= DATA UNDER STUDY =
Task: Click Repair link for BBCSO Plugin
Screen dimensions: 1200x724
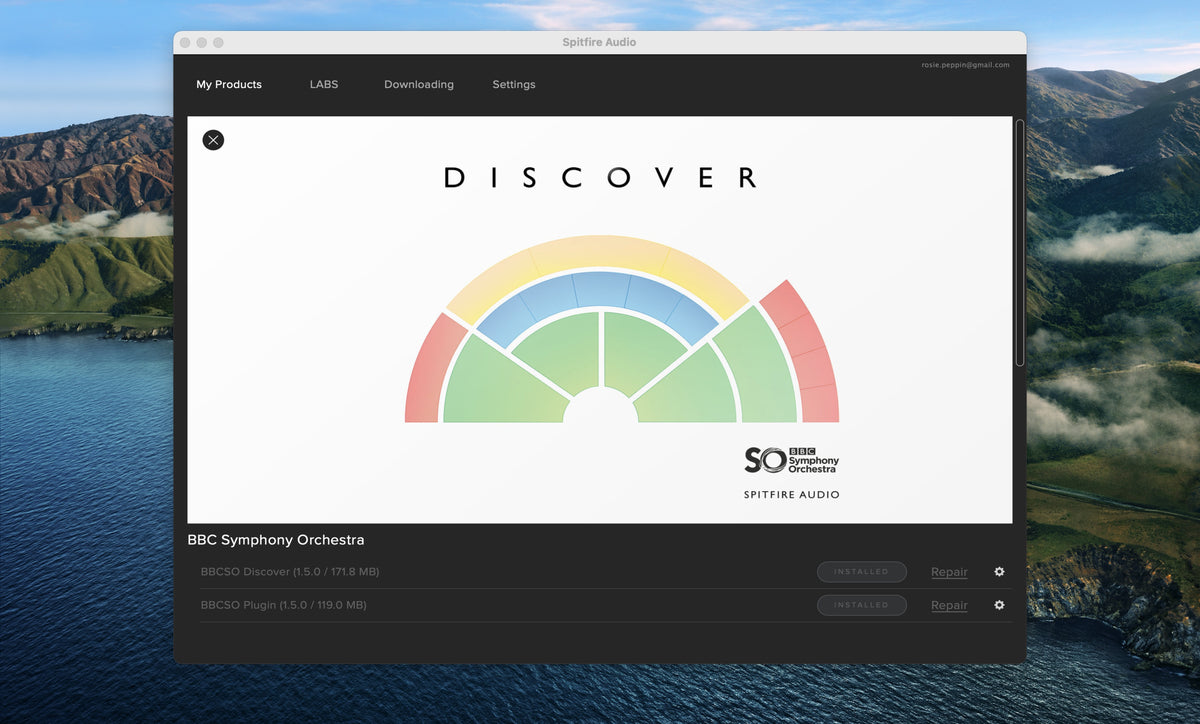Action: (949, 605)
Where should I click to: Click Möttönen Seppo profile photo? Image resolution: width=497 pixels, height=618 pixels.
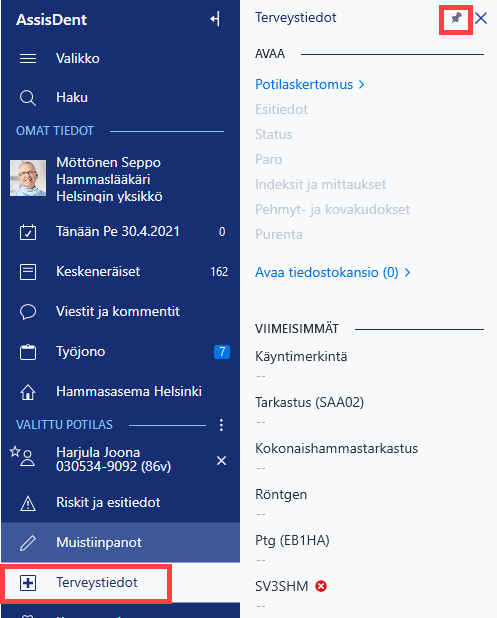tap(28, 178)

= REQUIREMENT =
Every line of the data should be copied as it stands, without the images.

= OUTPUT BELOW =
Task: Click Repair link for BBCSO Plugin
Screen dimensions: 1200x724
Action: (949, 605)
Where should I click to: Click Möttönen Seppo profile photo? Image resolution: width=497 pixels, height=618 pixels.
tap(28, 178)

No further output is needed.